Revue de presse :
“Herland is utopia with a smile, a gently, witty version of what women can be. As fascinating to women for what it omits entirely as for what it discovers and invents for us, it is a fast and invigorating read. Herland’s real power now, as when it was published over sixty years ago, lies in its openness to what can still happen to us. Probably the most exciting portrayal is the strength of motherhood divorced from the nuclear family.” —Marge Piercy
“Cheers to Ann Lane for rescuing this delightful fantasy from obscurity. Gilman not only presents a charming/rational vision, but she exposes the absurdities of sexism in a way that still stings after half a century. If the utopias a society produced are any index of its ills, then Herland nails our own.” —Alix Kates Shulman
“Herland is pure delight. Those who know “The Yellow Wallpaper” but little else of Gilman’s life will be thrilled. What a serendipitous discovery!” —Susan Brownmiller
“It’s delightful to have Herland out in book form at last (after a sixty-five-year wait)! It’s a lovely, funny book. There is a wonderful flavor of Golden Age science fiction, which adds to the fun and doesn’t in the least spoil the argument, which is still fresh and very much of today.” —Joanna Russ
“Herland has always been the most endearing of utopian fantasies. It has also been, like that exploration of equality between the sexes that it projected, unavailable to the general reader. It is a joy to have it now in print. Generations of young women and men will be happier for the reading—and perhaps acting out—of some of its scenes.” —Eve Merriam
“An astonishingly readable proto—Ectopian novel, presaging themes of resurgent matriarchy that are getting much attention these days—a good-humored and thought-provoking look at what a literally Amazonian society might be like if no members of ‘the violent sex’ had been around for 2,000 years.” —Ernest Callenbach
“In Herland, Charlotte Perkins Gilman leaves the brooding spirit of “The Yellow Wallpaper” behind and gives us a robust vision of a feminist utopia—merrily exposing and exploding the conventions of patriarchy all along the way.” —Pamela Daniels
Présentation de l'éditeur :
Herland is a utopian novel from 1915, written by feminist Charlotte Perkins Gilman.

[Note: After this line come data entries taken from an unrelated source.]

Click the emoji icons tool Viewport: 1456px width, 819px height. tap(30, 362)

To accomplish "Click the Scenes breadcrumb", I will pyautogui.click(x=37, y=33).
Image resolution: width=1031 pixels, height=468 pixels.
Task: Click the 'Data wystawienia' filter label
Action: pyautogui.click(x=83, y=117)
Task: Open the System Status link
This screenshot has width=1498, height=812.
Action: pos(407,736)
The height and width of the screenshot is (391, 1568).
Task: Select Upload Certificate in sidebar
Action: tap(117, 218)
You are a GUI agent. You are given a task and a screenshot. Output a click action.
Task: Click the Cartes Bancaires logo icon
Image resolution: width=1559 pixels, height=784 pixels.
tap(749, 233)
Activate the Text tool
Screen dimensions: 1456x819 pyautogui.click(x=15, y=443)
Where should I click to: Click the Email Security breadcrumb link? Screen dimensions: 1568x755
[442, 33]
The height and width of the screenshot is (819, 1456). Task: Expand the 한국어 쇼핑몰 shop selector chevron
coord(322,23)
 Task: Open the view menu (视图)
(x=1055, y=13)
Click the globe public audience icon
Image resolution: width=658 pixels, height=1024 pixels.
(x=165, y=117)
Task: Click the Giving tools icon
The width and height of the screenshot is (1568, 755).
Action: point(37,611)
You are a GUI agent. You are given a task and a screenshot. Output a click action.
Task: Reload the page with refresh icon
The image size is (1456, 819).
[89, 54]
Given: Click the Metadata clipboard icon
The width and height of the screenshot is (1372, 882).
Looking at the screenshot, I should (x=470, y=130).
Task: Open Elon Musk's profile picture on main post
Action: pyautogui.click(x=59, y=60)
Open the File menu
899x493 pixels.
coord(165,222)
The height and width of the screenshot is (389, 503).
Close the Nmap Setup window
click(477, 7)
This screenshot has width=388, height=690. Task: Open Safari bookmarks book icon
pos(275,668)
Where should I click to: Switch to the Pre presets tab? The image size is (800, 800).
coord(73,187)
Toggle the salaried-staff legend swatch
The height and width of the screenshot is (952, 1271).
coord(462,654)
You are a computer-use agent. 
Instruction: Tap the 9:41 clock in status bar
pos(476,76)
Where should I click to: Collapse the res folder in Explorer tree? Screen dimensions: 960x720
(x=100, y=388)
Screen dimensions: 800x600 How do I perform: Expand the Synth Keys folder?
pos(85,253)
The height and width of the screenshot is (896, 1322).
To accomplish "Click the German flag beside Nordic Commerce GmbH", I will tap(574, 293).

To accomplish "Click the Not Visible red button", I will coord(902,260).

The book describes an isolated society composed entirely of women who reproduce via parthenogenesis (asexual reproduction). The result is an ideal social order, free of war, conflict and domination. Charlotte Perkins Gilman (July 3, 1860 – August 17, 1935) was a prominent American sociologist, novelist, writer of short stories, poetry, and non fiction, and a lecturer for social reform. She was a utopian feminist during a time when her accomplishments were exceptional for women, and she served as a role model for future generations of feminists because of her unorthodox concepts and lifestyle. Her best remembered work today is her semi-autobiographical short story, "The Yellow Wallpaper", which she wrote after a severe bout of post-partum depression.